Leitung: Univ.-Prof. Dr. Marion Elias
Philosophie an einer Kunstuniversität hat sich den tatsächlichen Interessen und Fragen der Studentinnen und Studenten zu stellen. Dabei ist sowohl ein allgemeiner Überblick, durch die wichtigsten Positionen der Geschichte des Denkens, wie ein speziell angepasster „ad artem“ unerlässlich: Scheinbar weit Entferntes kann ebenso zu künstlerischen Äußerungen beitragen wie behauptet Verwandtes. Kritisches, unabhängiges, freies Denken an sich bleibt immer skeptisch gegenüber Theorien, Tendenzen, Ideologien, Paradigmen, Moden, angeblichen Wahrheiten und Tatsachen.
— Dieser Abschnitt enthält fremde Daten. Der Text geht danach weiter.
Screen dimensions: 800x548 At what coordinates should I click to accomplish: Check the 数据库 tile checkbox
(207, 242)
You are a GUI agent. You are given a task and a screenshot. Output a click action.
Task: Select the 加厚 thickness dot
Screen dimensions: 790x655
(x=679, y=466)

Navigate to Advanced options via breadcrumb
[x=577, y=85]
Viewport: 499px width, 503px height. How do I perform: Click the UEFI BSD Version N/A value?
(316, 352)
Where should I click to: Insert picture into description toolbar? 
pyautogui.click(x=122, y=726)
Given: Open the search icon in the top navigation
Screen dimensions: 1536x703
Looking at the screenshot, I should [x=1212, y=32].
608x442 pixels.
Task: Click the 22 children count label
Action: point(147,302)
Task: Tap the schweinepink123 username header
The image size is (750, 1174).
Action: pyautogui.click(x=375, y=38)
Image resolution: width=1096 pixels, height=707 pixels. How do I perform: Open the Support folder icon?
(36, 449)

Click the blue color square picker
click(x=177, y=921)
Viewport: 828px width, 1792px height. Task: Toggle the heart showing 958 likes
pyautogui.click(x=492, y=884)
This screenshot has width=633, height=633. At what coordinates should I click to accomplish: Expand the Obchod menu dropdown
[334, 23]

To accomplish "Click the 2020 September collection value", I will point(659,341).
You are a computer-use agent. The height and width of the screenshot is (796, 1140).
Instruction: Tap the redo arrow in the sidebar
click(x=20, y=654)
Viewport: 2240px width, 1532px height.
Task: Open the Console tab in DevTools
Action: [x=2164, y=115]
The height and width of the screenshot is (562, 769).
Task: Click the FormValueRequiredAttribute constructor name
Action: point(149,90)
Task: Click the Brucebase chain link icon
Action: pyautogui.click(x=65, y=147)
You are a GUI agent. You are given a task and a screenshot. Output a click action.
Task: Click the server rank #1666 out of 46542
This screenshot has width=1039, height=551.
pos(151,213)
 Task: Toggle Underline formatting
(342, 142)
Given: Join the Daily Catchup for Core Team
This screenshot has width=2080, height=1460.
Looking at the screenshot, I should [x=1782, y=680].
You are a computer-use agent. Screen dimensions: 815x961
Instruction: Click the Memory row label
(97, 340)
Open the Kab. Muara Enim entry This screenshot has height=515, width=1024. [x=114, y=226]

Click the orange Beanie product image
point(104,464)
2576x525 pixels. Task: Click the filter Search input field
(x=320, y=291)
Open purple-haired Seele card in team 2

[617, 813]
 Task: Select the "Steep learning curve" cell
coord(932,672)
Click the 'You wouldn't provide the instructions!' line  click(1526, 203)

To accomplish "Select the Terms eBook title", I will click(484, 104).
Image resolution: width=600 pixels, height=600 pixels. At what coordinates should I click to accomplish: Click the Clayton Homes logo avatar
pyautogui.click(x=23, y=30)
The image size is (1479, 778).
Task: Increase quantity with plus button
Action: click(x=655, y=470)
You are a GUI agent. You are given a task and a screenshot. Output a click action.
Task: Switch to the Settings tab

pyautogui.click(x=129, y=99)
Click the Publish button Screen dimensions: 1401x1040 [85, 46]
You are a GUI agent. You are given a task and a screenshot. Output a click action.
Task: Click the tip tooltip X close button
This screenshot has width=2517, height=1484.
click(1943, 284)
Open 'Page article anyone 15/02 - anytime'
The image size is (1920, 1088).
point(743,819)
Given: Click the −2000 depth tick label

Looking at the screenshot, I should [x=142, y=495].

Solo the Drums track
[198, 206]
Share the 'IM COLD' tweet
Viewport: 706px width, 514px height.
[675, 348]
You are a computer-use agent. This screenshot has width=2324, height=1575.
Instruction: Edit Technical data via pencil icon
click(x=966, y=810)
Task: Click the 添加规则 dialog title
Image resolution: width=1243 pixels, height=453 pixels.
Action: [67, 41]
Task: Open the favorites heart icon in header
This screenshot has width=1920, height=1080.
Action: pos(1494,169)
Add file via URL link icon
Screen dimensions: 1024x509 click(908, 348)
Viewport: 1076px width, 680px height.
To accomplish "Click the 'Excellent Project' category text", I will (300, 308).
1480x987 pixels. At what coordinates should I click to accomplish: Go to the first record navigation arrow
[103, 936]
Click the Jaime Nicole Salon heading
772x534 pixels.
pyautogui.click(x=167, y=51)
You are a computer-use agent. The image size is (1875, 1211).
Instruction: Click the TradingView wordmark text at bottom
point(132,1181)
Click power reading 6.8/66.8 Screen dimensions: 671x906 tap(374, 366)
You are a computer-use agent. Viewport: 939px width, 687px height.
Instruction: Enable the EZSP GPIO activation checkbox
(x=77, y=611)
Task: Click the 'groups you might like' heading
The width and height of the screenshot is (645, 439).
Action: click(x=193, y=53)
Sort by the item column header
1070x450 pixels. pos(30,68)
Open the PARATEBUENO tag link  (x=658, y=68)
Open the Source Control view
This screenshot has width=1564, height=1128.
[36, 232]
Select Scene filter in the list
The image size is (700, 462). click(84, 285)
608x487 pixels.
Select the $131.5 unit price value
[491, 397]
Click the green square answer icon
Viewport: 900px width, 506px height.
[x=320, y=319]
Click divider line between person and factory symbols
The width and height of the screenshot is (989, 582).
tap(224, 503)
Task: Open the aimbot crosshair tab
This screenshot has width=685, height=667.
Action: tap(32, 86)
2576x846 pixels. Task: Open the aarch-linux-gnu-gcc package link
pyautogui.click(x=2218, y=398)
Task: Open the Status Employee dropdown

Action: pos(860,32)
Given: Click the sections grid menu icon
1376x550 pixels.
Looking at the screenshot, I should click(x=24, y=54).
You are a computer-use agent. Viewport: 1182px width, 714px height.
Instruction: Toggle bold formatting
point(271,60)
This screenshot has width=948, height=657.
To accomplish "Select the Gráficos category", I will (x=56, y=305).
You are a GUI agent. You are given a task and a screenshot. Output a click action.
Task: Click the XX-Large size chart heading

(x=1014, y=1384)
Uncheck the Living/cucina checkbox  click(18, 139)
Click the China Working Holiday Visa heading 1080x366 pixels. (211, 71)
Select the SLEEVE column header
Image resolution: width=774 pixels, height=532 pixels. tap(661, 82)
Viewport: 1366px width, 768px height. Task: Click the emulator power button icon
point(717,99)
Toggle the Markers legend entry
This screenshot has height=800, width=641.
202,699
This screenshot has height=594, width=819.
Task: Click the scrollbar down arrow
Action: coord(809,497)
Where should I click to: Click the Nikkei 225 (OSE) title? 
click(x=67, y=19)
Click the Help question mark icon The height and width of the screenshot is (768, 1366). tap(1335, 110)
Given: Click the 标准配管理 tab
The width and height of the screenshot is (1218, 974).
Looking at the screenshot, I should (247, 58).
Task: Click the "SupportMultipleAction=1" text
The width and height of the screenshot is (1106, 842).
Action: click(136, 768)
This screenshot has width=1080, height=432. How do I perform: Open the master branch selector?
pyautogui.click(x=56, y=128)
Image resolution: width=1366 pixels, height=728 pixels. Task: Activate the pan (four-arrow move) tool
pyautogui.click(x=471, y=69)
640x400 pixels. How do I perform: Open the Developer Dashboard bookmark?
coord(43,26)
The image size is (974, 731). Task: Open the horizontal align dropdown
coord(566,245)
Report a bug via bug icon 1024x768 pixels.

Daher soll den Produzentinnen und Produzenten weder ihre eigene Arbeit erklärt oder diese legitimiert werden, noch geht es um banale Beglückung mit Floskeln und Schablonen im Sinne von Beruhigungsmitteln. Kern- und Drehpunkt einer philosophischen Lehrkanzel an einer Kunstuniversität muss stets jener Punkt sein, an dem Künstlerinnen und Künstler aufgenommen und in ihrer Entwicklung weiter geführt werden können, direkt in der Linie ihrer Arbeitsproblematik und der Vielfältigkeit möglicher Reflexionen. Exakt das wird mit den Seminaren und Vorlesungen an der Abteilung Philosophie versucht, zusammen mit der Lecture-Serie Aisthesis, die sich kontemporärer ebenso wie historischer Interpretationen zum Thema widmet. Bertrand Russell definierte Philosophie als eine Art von „Niemandsland, jenes Gebiet zwischen dem Versuch, alles zu verstehen (Wissenschaft) und jenem, dem nur mit dem Glauben (Religion) beizukommen sei.“ Kunst verhält sich dazu quasi parallel.